* **What you have to do**
Each line from the one containing "Task: Switch to the 健康 tab" through the end of the entries below must be output exactly; no other line belongs.

◇ ◇ ◇ ◇ ◇ ◇ ◇

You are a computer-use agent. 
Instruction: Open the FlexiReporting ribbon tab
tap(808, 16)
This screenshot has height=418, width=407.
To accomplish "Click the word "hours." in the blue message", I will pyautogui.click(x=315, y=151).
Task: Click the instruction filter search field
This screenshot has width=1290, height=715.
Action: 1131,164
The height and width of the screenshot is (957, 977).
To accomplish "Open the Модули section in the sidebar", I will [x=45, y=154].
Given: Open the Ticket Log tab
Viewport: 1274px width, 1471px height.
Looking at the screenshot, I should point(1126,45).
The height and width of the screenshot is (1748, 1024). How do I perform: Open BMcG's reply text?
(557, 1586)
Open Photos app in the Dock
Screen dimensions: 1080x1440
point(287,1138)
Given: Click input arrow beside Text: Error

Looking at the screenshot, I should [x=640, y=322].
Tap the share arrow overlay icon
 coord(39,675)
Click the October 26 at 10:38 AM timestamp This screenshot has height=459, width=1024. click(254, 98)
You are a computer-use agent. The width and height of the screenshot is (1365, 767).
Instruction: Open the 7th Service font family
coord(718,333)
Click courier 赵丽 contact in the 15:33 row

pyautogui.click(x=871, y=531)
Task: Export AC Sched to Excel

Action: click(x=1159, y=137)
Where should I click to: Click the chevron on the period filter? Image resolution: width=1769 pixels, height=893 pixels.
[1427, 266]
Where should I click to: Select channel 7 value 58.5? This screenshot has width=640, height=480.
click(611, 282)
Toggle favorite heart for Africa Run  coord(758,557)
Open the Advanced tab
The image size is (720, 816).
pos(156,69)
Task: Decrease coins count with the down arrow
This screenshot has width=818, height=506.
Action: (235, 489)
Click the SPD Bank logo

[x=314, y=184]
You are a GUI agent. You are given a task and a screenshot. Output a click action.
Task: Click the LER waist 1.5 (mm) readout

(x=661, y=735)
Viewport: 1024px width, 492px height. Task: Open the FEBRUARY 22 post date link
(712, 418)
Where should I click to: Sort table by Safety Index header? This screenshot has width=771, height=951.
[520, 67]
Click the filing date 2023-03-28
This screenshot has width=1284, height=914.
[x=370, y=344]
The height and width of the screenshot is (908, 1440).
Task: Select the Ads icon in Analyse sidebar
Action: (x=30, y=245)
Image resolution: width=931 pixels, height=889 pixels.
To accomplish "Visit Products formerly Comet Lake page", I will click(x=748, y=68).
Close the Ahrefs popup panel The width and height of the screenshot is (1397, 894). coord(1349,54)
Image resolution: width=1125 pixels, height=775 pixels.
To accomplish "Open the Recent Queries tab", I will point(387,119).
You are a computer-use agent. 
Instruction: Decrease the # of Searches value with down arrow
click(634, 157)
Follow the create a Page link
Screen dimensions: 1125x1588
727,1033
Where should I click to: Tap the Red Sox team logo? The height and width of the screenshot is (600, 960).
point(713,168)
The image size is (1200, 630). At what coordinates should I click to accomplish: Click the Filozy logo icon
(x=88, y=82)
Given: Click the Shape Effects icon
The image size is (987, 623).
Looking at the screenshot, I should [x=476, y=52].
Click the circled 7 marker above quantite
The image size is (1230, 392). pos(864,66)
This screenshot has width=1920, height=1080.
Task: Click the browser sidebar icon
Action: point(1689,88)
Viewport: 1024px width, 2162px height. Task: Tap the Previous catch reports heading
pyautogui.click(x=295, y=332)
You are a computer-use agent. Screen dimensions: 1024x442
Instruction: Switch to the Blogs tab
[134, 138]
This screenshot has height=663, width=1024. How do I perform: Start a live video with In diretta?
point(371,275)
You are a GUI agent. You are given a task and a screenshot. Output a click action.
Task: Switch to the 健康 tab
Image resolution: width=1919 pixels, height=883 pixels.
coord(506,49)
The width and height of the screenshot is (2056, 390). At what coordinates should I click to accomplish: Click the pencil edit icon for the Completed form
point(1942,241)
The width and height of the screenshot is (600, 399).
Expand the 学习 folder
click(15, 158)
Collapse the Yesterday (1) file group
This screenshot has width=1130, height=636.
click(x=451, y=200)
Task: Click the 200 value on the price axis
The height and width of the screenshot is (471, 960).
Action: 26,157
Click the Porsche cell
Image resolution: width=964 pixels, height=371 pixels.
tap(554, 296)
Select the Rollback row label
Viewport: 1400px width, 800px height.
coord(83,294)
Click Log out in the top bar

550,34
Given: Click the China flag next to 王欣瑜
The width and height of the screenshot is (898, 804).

◇ ◇ ◇ ◇ ◇ ◇ ◇

* **Completed exercise**
Task: Switch to the 健康 tab
Image resolution: width=1919 pixels, height=883 pixels.
coord(506,49)
The width and height of the screenshot is (2056, 390). At what coordinates should I click to accomplish: Click the pencil edit icon for the Completed form
point(1942,241)
The width and height of the screenshot is (600, 399).
Expand the 学习 folder
click(15, 158)
Collapse the Yesterday (1) file group
This screenshot has width=1130, height=636.
click(x=451, y=200)
Task: Click the 200 value on the price axis
The height and width of the screenshot is (471, 960).
Action: 26,157
Click the Porsche cell
Image resolution: width=964 pixels, height=371 pixels.
tap(554, 296)
Select the Rollback row label
Viewport: 1400px width, 800px height.
coord(83,294)
Click Log out in the top bar

550,34
Given: Click the China flag next to 王欣瑜
The width and height of the screenshot is (898, 804).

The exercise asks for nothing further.